Free Republic
Browse · Search
News/Activism
Topics · Post Article

To: EarthResearcher333

You’re describing a situation where ANY chance of failure is completely and literally unacceptable.

However, it’s hard to imagine anything complicated with a literally zero probability of failure. A complex system with multiple redundancies can still fail.

In a complex system the odds of a single point failure of at least one of the points are always higher than the odds of failure at a specific point. A cascade effect can occur if something causing failure of one part can also cause failure of others. Multiple related failures, even if each is minor, can lead to failure of the entire system.

The gate tendons at Oroville are a potential example of this. If one tendon fails due to corrosion, the odds that other tendons will also fail due to corrosion go up. If one tendon fails the load on the others will rise, increasing the chance that one of them will also fail. Tendons that have already been weakened by corrosion are especially vulnerable to this effect.

Failure of enough tendons will cause gate failure. Failure of even a single gate at high flow rates might cause enough turbulence to cause the spillway to fail, potentially destroying the entire gate system. This could, in turn, lead to rapid “V” erosion and subsequent failure of the whole dam.

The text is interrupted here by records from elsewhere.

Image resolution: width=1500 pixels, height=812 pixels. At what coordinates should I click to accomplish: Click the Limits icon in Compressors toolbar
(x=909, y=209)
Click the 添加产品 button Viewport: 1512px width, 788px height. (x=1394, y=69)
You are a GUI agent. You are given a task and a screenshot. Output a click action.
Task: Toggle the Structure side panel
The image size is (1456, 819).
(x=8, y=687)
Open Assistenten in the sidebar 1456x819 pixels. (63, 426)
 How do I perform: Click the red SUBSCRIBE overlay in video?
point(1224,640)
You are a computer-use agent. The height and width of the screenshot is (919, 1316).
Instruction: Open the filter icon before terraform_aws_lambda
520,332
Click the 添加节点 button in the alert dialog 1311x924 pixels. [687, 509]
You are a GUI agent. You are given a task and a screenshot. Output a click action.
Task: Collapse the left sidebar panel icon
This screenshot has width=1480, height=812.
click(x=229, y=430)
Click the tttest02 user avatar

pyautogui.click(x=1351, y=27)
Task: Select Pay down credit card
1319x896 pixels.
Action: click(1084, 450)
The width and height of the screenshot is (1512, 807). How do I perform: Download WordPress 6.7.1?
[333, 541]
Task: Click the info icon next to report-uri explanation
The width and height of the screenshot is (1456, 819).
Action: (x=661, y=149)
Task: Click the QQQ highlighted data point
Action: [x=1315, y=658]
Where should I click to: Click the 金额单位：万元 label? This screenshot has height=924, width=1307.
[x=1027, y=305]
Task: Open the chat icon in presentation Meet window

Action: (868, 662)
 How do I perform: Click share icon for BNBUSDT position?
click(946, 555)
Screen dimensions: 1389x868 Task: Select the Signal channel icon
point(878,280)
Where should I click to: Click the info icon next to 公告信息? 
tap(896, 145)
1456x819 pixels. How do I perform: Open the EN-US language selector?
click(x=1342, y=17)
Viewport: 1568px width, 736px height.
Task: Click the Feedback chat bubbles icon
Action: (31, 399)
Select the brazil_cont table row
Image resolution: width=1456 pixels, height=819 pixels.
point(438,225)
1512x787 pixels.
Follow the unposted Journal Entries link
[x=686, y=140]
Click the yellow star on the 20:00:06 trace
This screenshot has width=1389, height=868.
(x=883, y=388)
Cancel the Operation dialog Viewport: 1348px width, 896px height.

This is an example of a failure of one thing can increase the odds of other similar things failing, leading eventually to failure of the entire system.


4,409 posted on 10/26/2017 11:56:51 PM PDT by EternalHope (Something wicked this way comes. Be ready.)
[ Post Reply | Private Reply | To 4408 | View Replies ]


To: EternalHope
"The Blue Screen of Death"

HA! You would be good at chess...-or- an expert witness as you explain well… :-)

"You’re describing a situation where ANY chance of failure is completely and literally unacceptable."

Here is an example of an unacceptable "single point of failure": - Ever hear of "The Blue Screen of Death" (TBOD) in computers?.

This is a perfect example of a single point of failure that kills the entire system operation (a hardware fault) resulting in a Non Maskable Interrupt (NMI) and a "Blue Screen" computer display.

I'm sure many people remember these…..Great fear an anguish result from TBOD's.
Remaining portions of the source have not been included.